* DATA TO PROCESS:
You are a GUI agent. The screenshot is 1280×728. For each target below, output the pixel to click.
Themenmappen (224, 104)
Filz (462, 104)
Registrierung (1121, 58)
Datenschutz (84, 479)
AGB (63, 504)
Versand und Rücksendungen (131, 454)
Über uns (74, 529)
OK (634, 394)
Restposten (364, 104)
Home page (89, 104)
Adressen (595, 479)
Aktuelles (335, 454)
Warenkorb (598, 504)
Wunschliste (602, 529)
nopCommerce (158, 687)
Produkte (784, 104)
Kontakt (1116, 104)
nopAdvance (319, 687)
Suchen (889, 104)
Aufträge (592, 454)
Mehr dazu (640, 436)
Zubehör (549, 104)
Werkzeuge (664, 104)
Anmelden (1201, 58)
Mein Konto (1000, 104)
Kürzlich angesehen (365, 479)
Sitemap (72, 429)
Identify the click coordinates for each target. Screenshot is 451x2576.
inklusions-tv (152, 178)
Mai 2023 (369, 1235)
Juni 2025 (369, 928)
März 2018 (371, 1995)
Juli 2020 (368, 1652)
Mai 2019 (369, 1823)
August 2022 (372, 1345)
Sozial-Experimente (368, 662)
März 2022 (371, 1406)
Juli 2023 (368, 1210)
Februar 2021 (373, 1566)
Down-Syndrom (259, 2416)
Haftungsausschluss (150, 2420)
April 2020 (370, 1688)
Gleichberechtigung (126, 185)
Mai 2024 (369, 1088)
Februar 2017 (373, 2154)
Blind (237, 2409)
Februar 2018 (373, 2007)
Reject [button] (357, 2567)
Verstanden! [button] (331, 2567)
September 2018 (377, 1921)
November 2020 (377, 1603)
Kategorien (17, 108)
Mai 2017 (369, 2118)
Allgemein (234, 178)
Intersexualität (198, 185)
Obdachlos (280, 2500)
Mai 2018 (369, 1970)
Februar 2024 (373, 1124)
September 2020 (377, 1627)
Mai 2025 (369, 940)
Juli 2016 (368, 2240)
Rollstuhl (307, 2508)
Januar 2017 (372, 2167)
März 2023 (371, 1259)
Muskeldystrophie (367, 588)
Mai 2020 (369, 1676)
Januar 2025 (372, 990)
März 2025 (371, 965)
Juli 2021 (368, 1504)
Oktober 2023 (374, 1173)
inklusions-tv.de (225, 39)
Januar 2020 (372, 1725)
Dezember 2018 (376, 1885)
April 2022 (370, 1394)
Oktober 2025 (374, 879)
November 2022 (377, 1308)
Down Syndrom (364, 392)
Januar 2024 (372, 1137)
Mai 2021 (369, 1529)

* ASSIGNED TASK:
Repeat all the data, every line exactly.

* RESPONSE TO THIS TASK:
You are a GUI agent. The screenshot is 1280×728. For each target below, output the pixel to click.
Themenmappen (224, 104)
Filz (462, 104)
Registrierung (1121, 58)
Datenschutz (84, 479)
AGB (63, 504)
Versand und Rücksendungen (131, 454)
Über uns (74, 529)
OK (634, 394)
Restposten (364, 104)
Home page (89, 104)
Adressen (595, 479)
Aktuelles (335, 454)
Warenkorb (598, 504)
Wunschliste (602, 529)
nopCommerce (158, 687)
Produkte (784, 104)
Kontakt (1116, 104)
nopAdvance (319, 687)
Suchen (889, 104)
Aufträge (592, 454)
Mehr dazu (640, 436)
Zubehör (549, 104)
Werkzeuge (664, 104)
Anmelden (1201, 58)
Mein Konto (1000, 104)
Kürzlich angesehen (365, 479)
Sitemap (72, 429)
Identify the click coordinates for each target. Screenshot is 451x2576.
inklusions-tv (152, 178)
Mai 2023 (369, 1235)
Juni 2025 (369, 928)
März 2018 (371, 1995)
Juli 2020 (368, 1652)
Mai 2019 (369, 1823)
August 2022 (372, 1345)
Sozial-Experimente (368, 662)
März 2022 (371, 1406)
Juli 2023 (368, 1210)
Februar 2021 (373, 1566)
Down-Syndrom (259, 2416)
Haftungsausschluss (150, 2420)
April 2020 (370, 1688)
Gleichberechtigung (126, 185)
Mai 2024 (369, 1088)
Februar 2017 (373, 2154)
Blind (237, 2409)
Februar 2018 (373, 2007)
Reject [button] (357, 2567)
Verstanden! [button] (331, 2567)
September 2018 (377, 1921)
November 2020 (377, 1603)
Kategorien (17, 108)
Mai 2017 (369, 2118)
Allgemein (234, 178)
Intersexualität (198, 185)
Obdachlos (280, 2500)
Mai 2018 (369, 1970)
Februar 2024 (373, 1124)
September 2020 (377, 1627)
Mai 2025 (369, 940)
Juli 2016 (368, 2240)
Rollstuhl (307, 2508)
Januar 2017 (372, 2167)
März 2023 (371, 1259)
Muskeldystrophie (367, 588)
Mai 2020 (369, 1676)
Januar 2025 (372, 990)
März 2025 (371, 965)
Juli 2021 (368, 1504)
Oktober 2023 (374, 1173)
inklusions-tv.de (225, 39)
Januar 2020 (372, 1725)
Dezember 2018 (376, 1885)
April 2022 (370, 1394)
Oktober 2025 (374, 879)
November 2022 (377, 1308)
Down Syndrom (364, 392)
Januar 2024 (372, 1137)
Mai 2021 (369, 1529)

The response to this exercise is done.